**Exercise**:
Skip the pictures. Return exactly the lines from the one containing "Instruction: Click the" through the end of the entries below.

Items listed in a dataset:
_ _ _ _ _

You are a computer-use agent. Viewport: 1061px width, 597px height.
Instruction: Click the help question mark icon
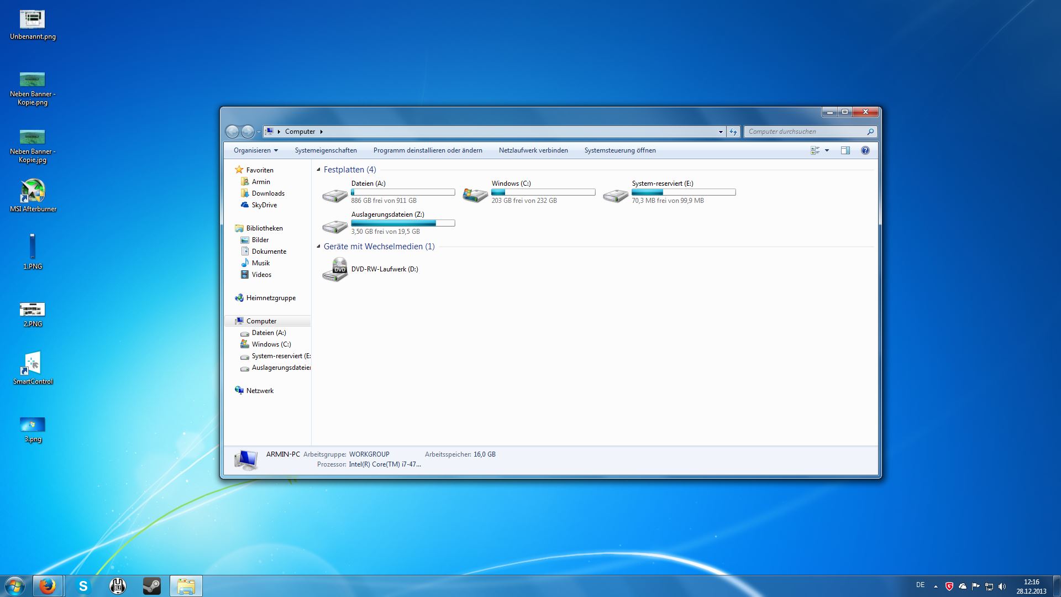(x=865, y=150)
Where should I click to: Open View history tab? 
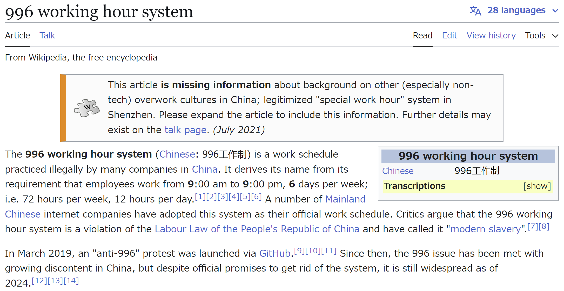pyautogui.click(x=491, y=36)
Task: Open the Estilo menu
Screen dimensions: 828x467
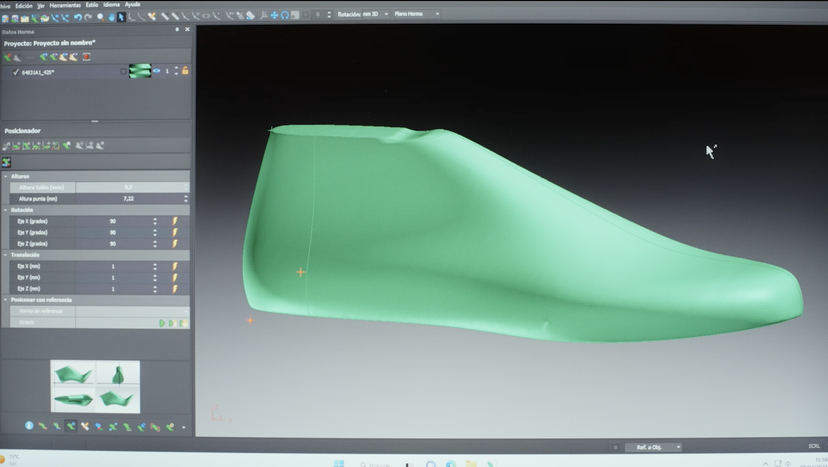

_ _ _ _ _

**Task response**:
Instruction: Click the help question mark icon
(x=865, y=150)
Where should I click to: Open View history tab? 
pyautogui.click(x=491, y=36)
Task: Open the Estilo menu
Screen dimensions: 828x467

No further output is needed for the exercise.